East End Film Festival: And Then I Was French – Review

‘Leave the beautiful people for each other, like in the movies’.

As we are introduced to our main characters, a mousey, seemingly pretty girl and a good looking tall, beared, most of all confident American guy it all feel a tad forced. A film school one on one as if you will, of how to make a sickeningly sweet Hollywood-esque meet cute. As the two become massage therapy partners on their course, it becomes hard to fathom why this even got chosen for the East End Film Festival. But And Then I Was French quickly becomes a self-discovering thriller of a journey.

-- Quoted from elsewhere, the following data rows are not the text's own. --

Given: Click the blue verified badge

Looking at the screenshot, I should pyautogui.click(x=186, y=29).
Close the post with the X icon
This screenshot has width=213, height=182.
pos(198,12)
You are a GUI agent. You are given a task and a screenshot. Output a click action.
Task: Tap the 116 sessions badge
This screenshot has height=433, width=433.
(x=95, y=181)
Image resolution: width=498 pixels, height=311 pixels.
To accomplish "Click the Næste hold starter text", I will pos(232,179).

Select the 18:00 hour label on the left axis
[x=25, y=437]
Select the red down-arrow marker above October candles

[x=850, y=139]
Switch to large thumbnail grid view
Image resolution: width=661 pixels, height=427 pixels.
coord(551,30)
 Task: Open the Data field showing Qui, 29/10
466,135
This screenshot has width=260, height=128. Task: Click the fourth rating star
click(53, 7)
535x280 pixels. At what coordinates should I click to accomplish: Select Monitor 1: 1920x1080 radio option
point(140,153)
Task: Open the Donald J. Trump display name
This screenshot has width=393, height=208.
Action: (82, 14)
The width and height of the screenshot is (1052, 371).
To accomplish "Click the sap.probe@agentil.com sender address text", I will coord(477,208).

And unexpected title sequence paves the way for what we are about to witness. As Cara inevitability falls for new kid on the block Jay, it is crystal clear that she doesn’t have a shot of winning him over. After Jay’s eccentric, vicious dog keeping brother Matt whisks him off to stay in London with him, he becomes engaged to Natasha, a striking French woman.  When the fragile Cara finds out, the most peculiar things awaken inside her as she is forced to bare the pain of unrequited love. As Jay becomes engrossed in the lavish partying lifestyle his brother leads, happiness takes on a whole new meaning. Ultimately, no one in this universe is happy in the conventional sense.

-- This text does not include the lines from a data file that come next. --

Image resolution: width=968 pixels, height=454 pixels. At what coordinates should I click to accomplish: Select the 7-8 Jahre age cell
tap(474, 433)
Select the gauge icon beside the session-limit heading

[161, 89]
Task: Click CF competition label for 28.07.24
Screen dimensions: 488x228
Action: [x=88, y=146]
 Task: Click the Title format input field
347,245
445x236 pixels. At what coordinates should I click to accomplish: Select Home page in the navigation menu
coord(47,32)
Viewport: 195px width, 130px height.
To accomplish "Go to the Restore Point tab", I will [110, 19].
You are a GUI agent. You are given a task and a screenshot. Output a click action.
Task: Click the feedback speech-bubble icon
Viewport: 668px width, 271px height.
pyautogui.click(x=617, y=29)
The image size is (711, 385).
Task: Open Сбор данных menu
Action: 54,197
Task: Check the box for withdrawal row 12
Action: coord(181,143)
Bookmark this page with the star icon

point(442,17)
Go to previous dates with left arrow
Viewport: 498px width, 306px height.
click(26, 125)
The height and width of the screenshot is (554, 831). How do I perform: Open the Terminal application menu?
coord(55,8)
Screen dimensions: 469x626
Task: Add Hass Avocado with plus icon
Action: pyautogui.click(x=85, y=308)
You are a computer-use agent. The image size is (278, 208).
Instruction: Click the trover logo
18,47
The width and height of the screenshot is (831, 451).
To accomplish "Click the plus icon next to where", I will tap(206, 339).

At times this screams student project, whilst some shots are destined to be up there with early David Lynch or Aronofsky. By no means is And Then I Was French an easy film to watch. In fact, it’s these types of tales that divide audiences and really push the boundaries when it comes to exploring very close to society topics. A pained young woman, dealing with the fact that the man she has fallen in love with, will never touch her with a barge pole is as common as muck. Everywhere we turn this is happen, in TV, film, in the playground, you name it. And of course, this is a story we have all heard a thousand times, yet it’s what writer, director Claire Leona Apps does with it that transforms this average plot into something both terrifying and fascinating.

Cara transforms into a feisty femme fatale that oozes confidence and eloquence, everything she thinks Jay wants in a woman. But is it enough? Residing at the heart of this experimental piece is an important message – always be true to yourself and never change too much just to fit it. The beautiful people aren’t just for the movies and you don’t need to be French.

If this film does nothing for you, it will be sure to make to ingrain Boy George’s, Karma Chameleon in your head for the next couple of days. A catchy number yes, but one can’t help but feel it was overused considerably even if it was making a point. After the third time we hear it, the point is clear and there is no need for constant reminders.